The first two observations have exact match between the datasets but for the third observation (student_id: 30), data extracted from the second dataset ds_two – similar to the previous example.

Compare Datasets With The Full Merge

This method is similar to SQL – FULL Join. The full merge compares datasets, and lists student_Id’s from both the datasets and extracts data from the right that is second dataset ds_two for the corresponding common variables. 

When you execute a full merge in SAS you don’t need to specify any condition. It automatically extracts values based on BY variables from both the dataset for the comparison.

/* FULL MERGE in SAS */
data fullmerge_rows;
	merge ds_one(in=X) ds_two(in=Y);
	by student_id;
run;

/* view dataset */
proc print data=fullmerge_rows; run;
Compare datasets with full merge in SAS

In case if you want to specify conditions for the full merge then you can use any of the following conditions or just don’t mention anything. All these conditions produce the same result. 

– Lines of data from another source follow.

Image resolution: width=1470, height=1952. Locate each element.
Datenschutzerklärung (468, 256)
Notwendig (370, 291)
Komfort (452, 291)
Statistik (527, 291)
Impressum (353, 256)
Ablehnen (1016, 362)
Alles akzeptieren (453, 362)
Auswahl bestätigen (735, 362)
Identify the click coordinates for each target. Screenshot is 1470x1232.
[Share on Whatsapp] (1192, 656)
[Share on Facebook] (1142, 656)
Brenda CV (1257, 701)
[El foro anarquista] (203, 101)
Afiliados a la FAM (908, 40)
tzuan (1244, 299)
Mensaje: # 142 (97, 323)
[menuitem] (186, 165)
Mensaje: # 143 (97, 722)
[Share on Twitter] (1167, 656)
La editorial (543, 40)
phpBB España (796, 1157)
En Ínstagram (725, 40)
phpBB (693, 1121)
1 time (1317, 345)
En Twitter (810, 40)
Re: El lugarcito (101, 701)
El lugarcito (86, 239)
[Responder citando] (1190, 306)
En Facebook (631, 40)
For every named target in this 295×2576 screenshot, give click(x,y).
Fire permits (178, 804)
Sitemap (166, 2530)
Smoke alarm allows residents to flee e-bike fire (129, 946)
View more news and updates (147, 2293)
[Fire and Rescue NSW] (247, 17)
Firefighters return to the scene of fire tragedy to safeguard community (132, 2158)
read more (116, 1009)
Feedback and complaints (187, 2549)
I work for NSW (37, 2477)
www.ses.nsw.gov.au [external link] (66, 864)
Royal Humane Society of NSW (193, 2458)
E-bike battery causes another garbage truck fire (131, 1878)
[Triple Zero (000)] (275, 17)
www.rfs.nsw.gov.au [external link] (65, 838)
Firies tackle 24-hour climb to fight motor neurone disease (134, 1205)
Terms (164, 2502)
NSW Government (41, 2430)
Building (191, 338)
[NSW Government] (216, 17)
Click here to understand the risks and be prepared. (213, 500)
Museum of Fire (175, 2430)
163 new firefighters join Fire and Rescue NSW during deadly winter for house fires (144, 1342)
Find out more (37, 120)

  • If X in (1,0) OR Y in (1,0)
  • If X OR Y

FAQ – DATA MERGE To Compare SAS Datasets

How can I compare two datasets in SAS? 

Use the PROC COMPARE procedure to compare two datasets. It compares the contents of two SAS datasets, selected variables in different datasets, or variables within the same dataset. It determines matching variables and matching observations.

How can I write matched and non-matching observations from merged datasets to different new datasets?

Use the MERGE statement to merge the datasets and then use the IF-THEN statement to write matched and non-matching observations to different new datasets. For more details check out this article. 

How can I compare two datasets irrespective of the order of records? 

Sort both datasets by the same variable and then use the PROC COMPARE procedure or Data merge method to compare the sorted datasets. This will ensure that the order of records is not considered while comparing the datasets.